Website fonts are an important, integral part of any website. Despite growing popularity in different forms of website content – such as video and audio – the text on a website is still, in our opinion, the most significant content when explaining what a business is all about to potential clients. Therefore, it is essential that the right website fonts are chosen.
It is estimated that, including variations, there are around 650,000 different fonts available online. So, to say there is a plenty of choice is an understatement.
The quality and choice of website fonts can impact a websites readability, legibility and even its general data protection regulation (GDPR). So, we’re sharing four things that are crucial to get right with your website fonts –
No More Than Three Fonts
Among web designers, it is a fairly universal rule that a website should use no more than three fonts. If a site has too many fonts, it can be slightly disorientating for the user, with the various choices fighting for attention. Using more than three fonts can also make a website look messy, unprofessional and unstructured. Not to mention the troubles it can cause with the layout.
It is important, however, for the chosen website fonts to demonstrate a variety of styles and weights. These can be used strategically by the designer to create subheadings, body text and to draw the users attention to certain areas and sections of the website, or the web pages.
Three is the maximum. There are plenty of highly functional, good websites online that only make use of two fonts, and on occasion, one is sufficient. The same font(s) should be used consistently across the entire website.
It more than one font is being used, it is also important to ensure that the various fonts work together. They should compliment each other for the best results.
How Can Fonts Break GDPR?
It comes as a surprise to many, some web design company’s included, that a font can break GDPR. But, when pulling fonts directly from Google, as many still do, this is exactly what is happening.
Because Google Fonts collects the requests from the user, gets the file from its own servers and delivers them back to the end user to produce the font, Google’s server needs the receiver’s IP address in order to deliver the files. So, because an IP address is personal information that can identify a user, this is according to GDPR, sharing this personal information without consent violates the regulation.
In fact, last year, a German Court specifically declared that Google Fonts is not compliant with GDPR.
To make Google Fonts GDPR compliant, its best to download website fonts manually and then apply them. This way, Google isn’t given the IP address. The other option is to get consent from the end user, this way, fonts can be downloaded directly from Google.
The Right Fonts For The Right Industry
Making sure that the appropriate website font, size and colour is used for a specific industry is also essentially important. The right font can help compliment a company’s branding, whilst making sure the website content is understood in the desired tone.
For example, if we take an organisation in the finance sector, which will be publishing lots of numbers on its website, the requirement is for something serious but also something highly legible – one number misread could represent a huge difference.

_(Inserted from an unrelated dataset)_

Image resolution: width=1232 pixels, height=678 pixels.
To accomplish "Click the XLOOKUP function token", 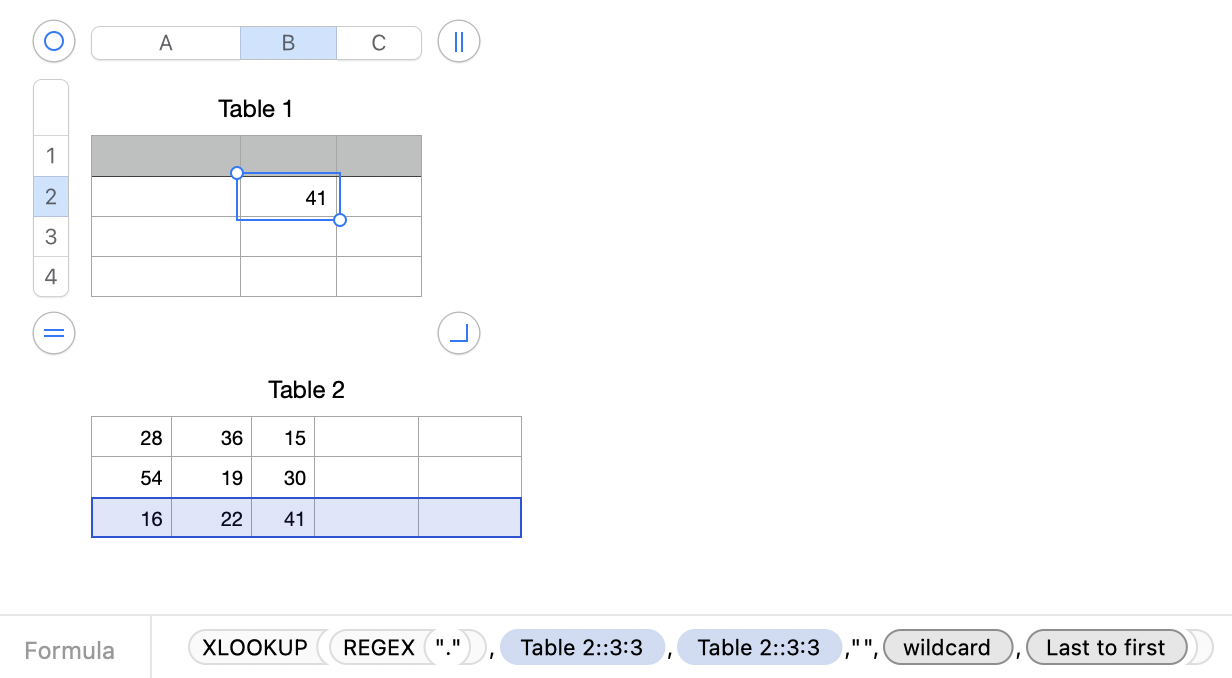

Furthermore, much as colour draws certain emotions from the people viewing them, website fonts too ignite psychological reactions and associations. So, through the correct use of font and colour, website designers can make a company or brand feel approachable, professional, trustworthy, friendly and much more.
Think about it, a serious banking firm or health practitioner using a luminous pink, curved, bubble-based font doesn’t exactly create connotations of trust and respectability.
Legibility Is Key
The legibility of any website font is extremely important. First and foremost, the purpose of a website is to communicate and therefore the user should be able to clearly understand all website copy for effective communication and user experience.
When text is easy to read, the user is far more likely to engage with the content, increasing the likeliness of a sale being made or a service being requested.
It should also be remembered that not all modern fonts are accessible, and those with visual impairments may struggle to read or understand certain fonts. Therefore, a website needs to be inclusive and use typography that everyone can view.
Ensuring the right website fonts are used is important for so many reasons, and as we’ve shown this goes way beyond simple aesthetics. Communication, readability, inclusion and even privacy laws can all come under the umbrella of website fonts.